How to complete this task:
A word-for-word copy of the data is what's wanted; pictures stay out of it.

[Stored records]

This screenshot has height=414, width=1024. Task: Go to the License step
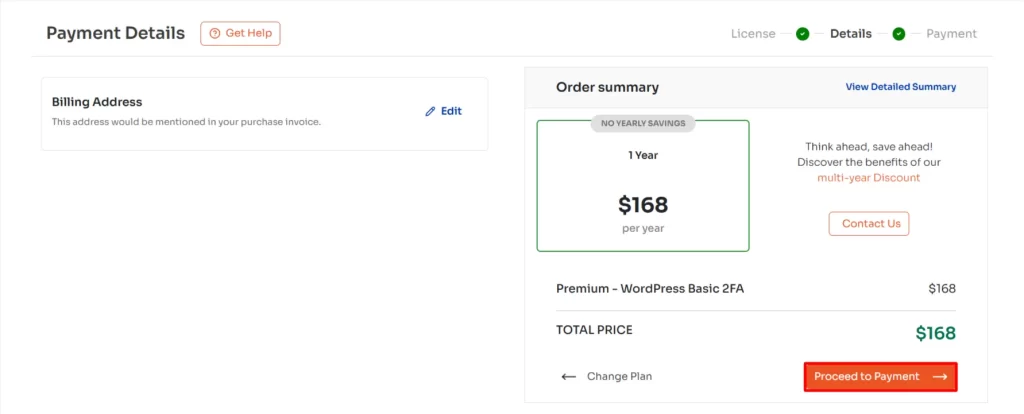[753, 34]
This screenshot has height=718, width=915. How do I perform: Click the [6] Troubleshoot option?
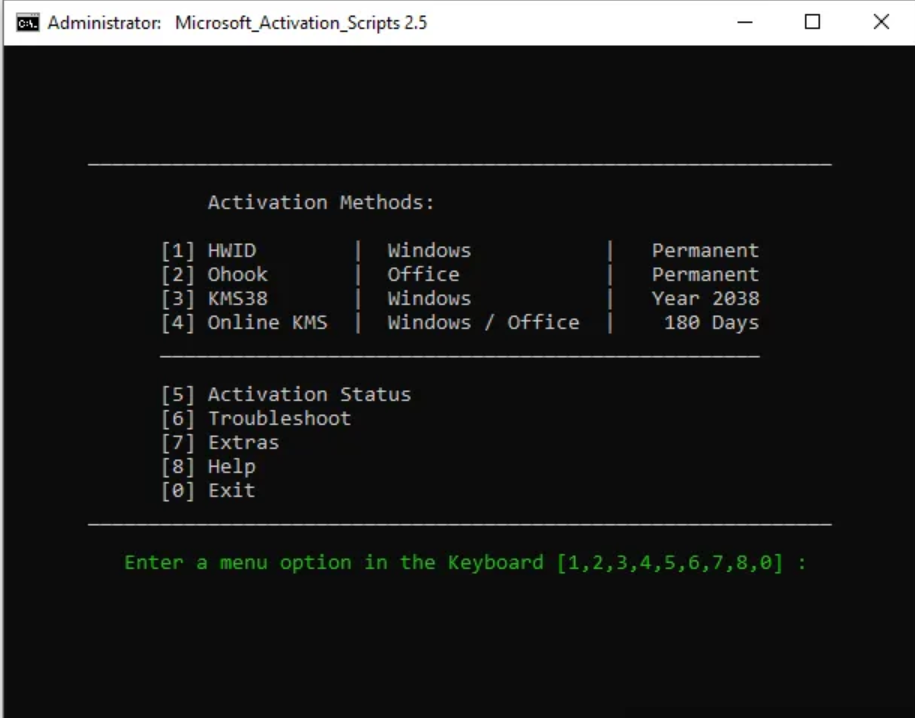[256, 419]
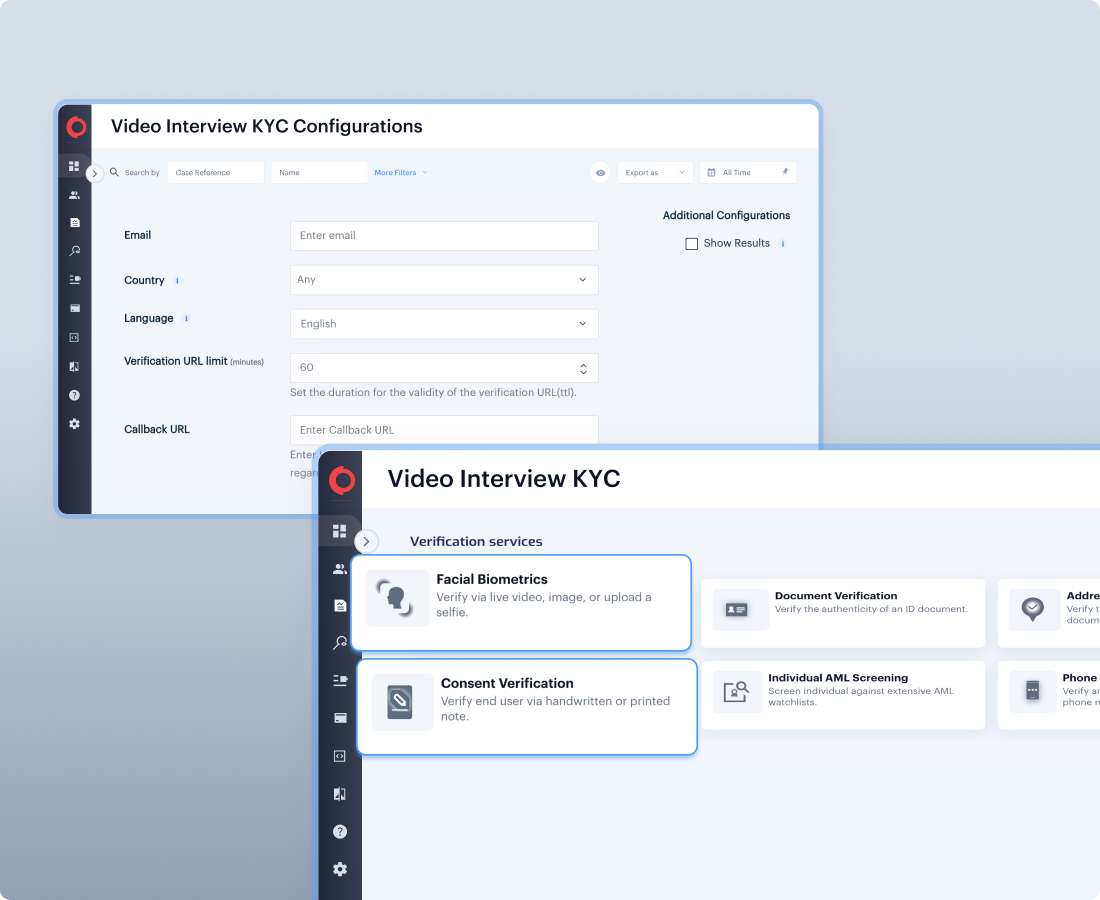Select the dashboard grid icon in the front sidebar
The width and height of the screenshot is (1100, 900).
(x=340, y=531)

Solved problem:
This screenshot has height=414, width=1024. Task: Go to the License step
[753, 34]
This screenshot has height=718, width=915. How do I perform: Click the [6] Troubleshoot option?
[256, 419]
Select the dashboard grid icon in the front sidebar
The width and height of the screenshot is (1100, 900).
(x=340, y=531)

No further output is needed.